# Beagle training question



## houndhunter450 (Aug 31, 2012)

My pup can jump his own rabbit and chase them but seems to loose them. Starts to track them down with the sent but don't make it far. I think I need to take him out with my brothers dog and let her track em down. Or is it something that just will click with him overtime?


Posted using Outdoor Hub Campfire


----------



## Reel_Addiction (Apr 18, 2012)

Is he/she maybe getting to excited and over running the track and scent. They will do that alot when there starting out, there young and fast. Make sure and give him/her plenty of time to figure it out before trying to help your dog. Takes some time but when it happens it so rewarding you wont be able to wipe the smile off your face for a week. Mine would run the first couple of the hunt so hard there was no way they could circle. Straight through to the next county. I would take him and run him a little before we went to tire him out some. If u can run him with other dogs I would highly recommend that. I didn't when my was a pup and now he would rather hunt by him self.

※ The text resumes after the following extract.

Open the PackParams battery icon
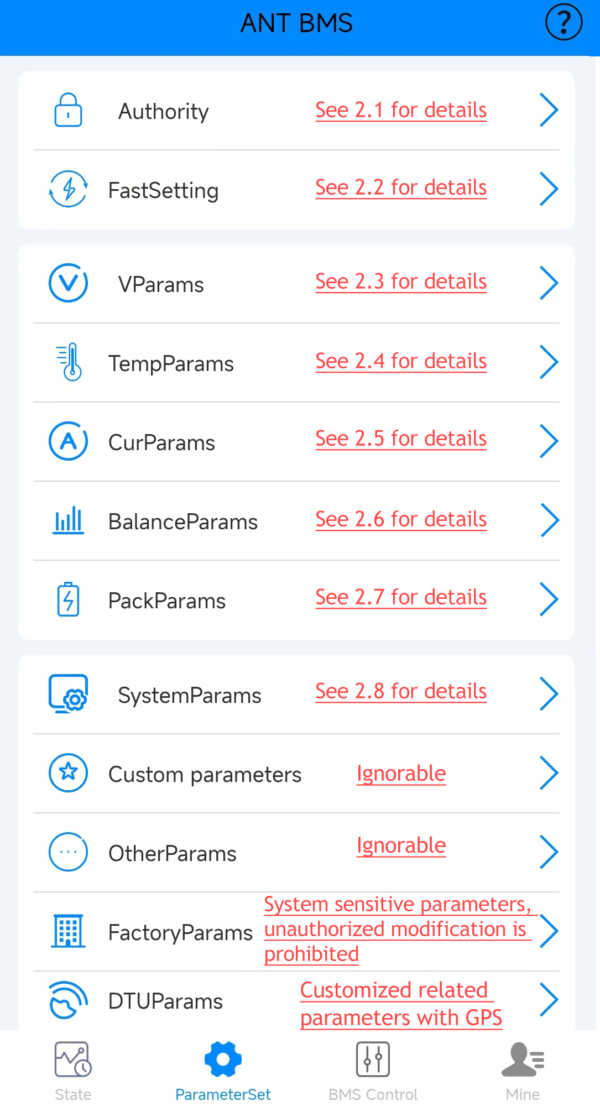600x1106 pixels. coord(67,599)
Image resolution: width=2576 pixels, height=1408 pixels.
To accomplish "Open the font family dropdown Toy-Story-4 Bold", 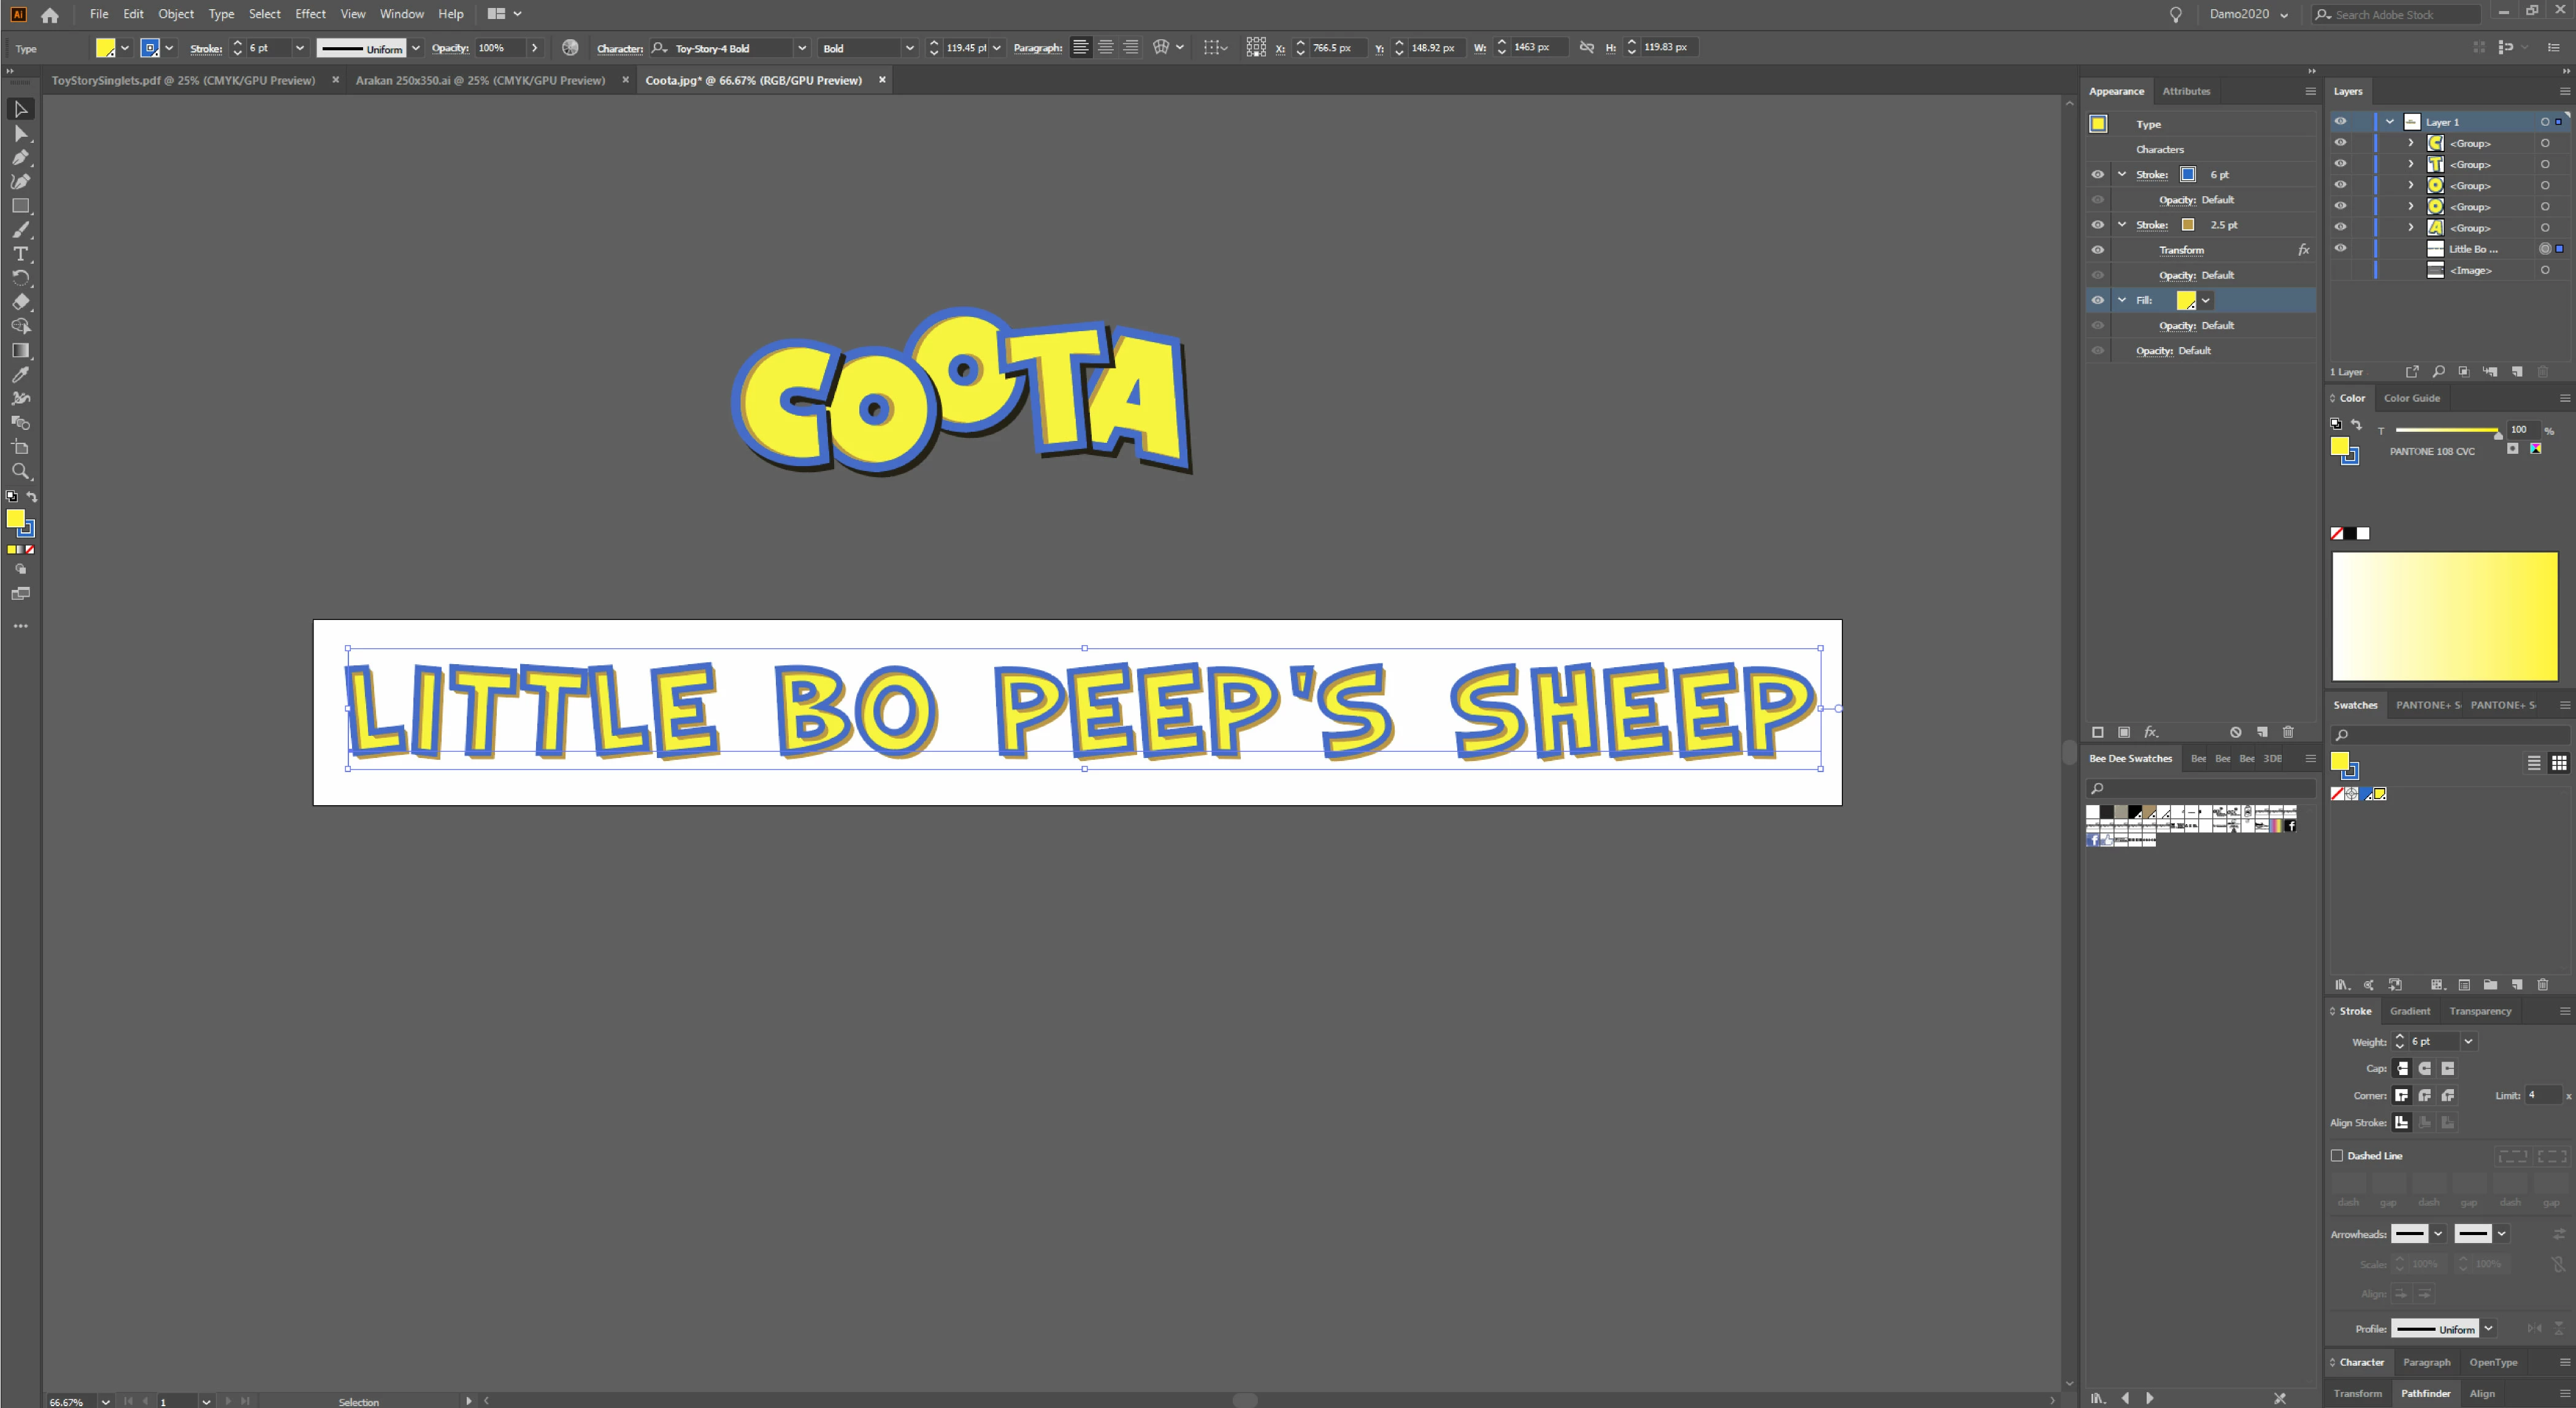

posted using Outdoor Hub Campfire


----------



## miruss (Apr 18, 2003)

My pup does the same thing less then yr old he just tries to hard and over runs the track just don't expect to much from a pup. from what i understand a beagle really don't hit there prime till about 2-3 yr's old so i think anything up till then is just icing on the cake


----------



## Big Reds (Oct 14, 2007)

You didn't mention how old the pup was. The old addage "practice makes perfect" applies here.
Run the dog's legs off as often as you can. The pup will get it. DO NOT expect too much too soon.


----------



## houndhunter450 (Aug 31, 2012)

He is 8 months and I take him out at min once a weekend usually sat and sun both. I will take him out Sunday with my brothers older female she's a awesome dog. 

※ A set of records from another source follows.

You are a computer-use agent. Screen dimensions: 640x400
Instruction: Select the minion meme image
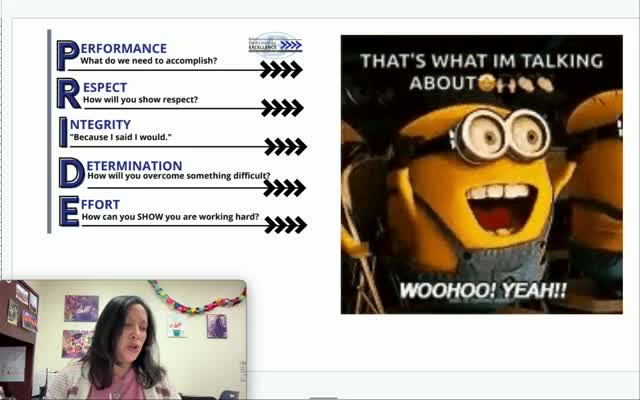point(481,175)
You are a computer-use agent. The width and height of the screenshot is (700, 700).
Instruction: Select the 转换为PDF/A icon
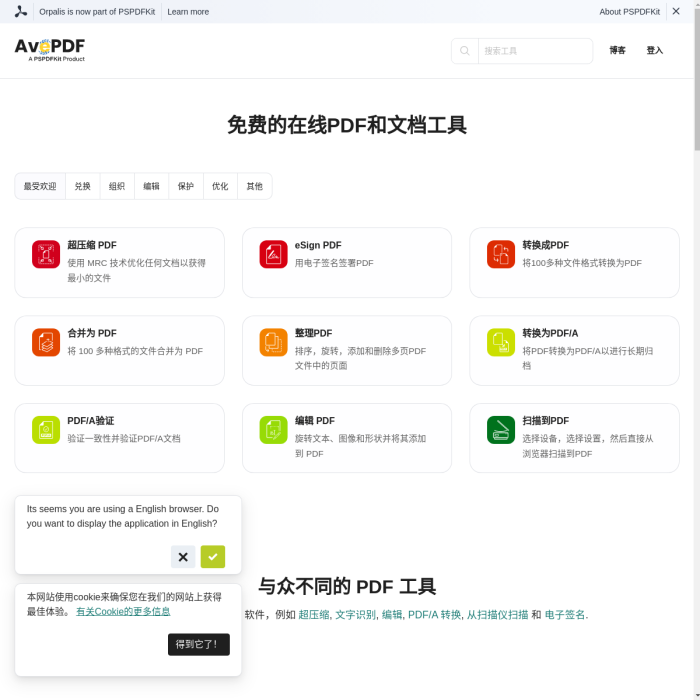[x=501, y=342]
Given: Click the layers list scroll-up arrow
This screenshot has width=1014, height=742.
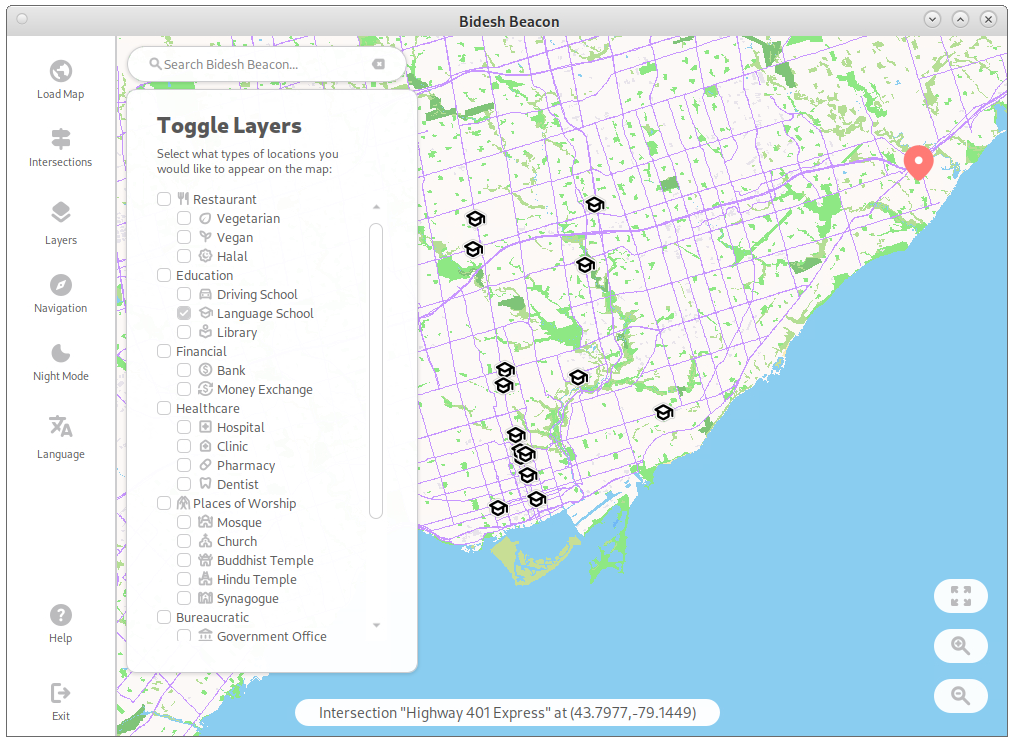Looking at the screenshot, I should [x=376, y=207].
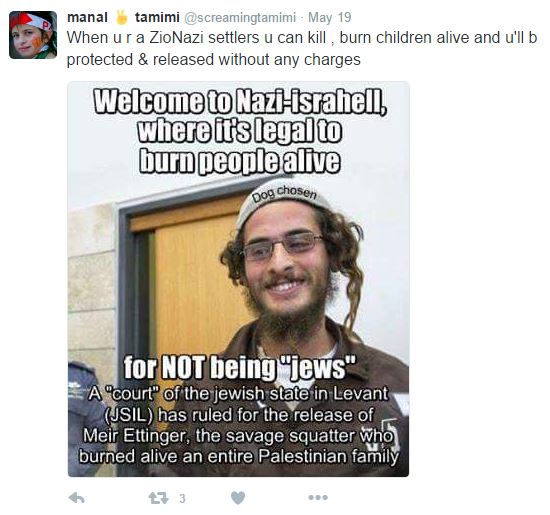Open the three-dot more options icon
The height and width of the screenshot is (515, 550).
coord(318,497)
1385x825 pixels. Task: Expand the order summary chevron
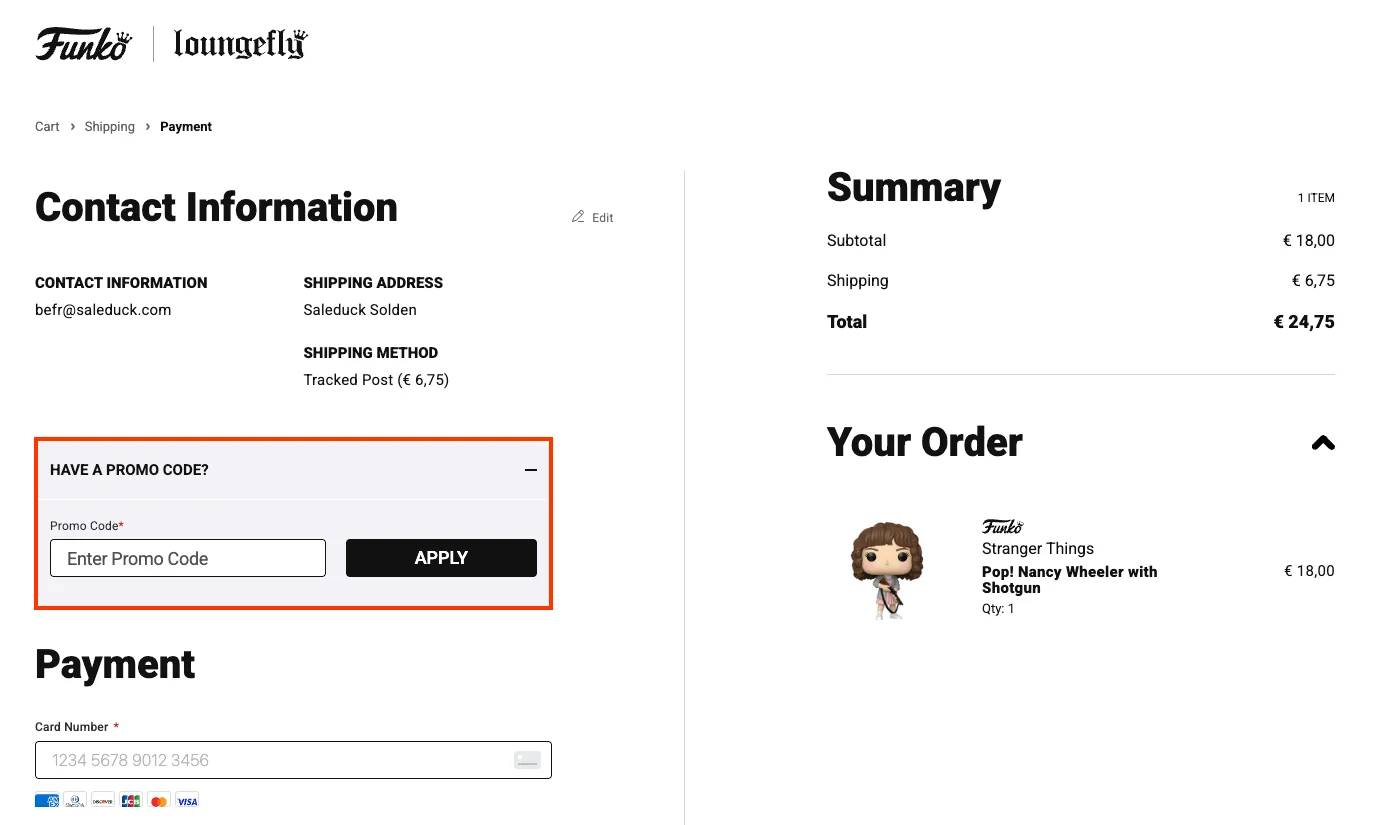pos(1322,443)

Posted using Outdoor Hub Campfire


----------



## snortwheeze (Jul 31, 2012)

I had a 2 1/2 yr old that still got way to excited & would back track every now & then. Then other days she would run like a true champ. Unfortunately she got hit by a car & now I have to start all over with a pup. Anyways I am lucky & get to run with other dogs ranging from 3 to 10 yrs old & you can see the age difference in every one. I would say the older the better. Like others said if you can run him with other older dogs it would be a good start. good luck I am going to need it to.


----------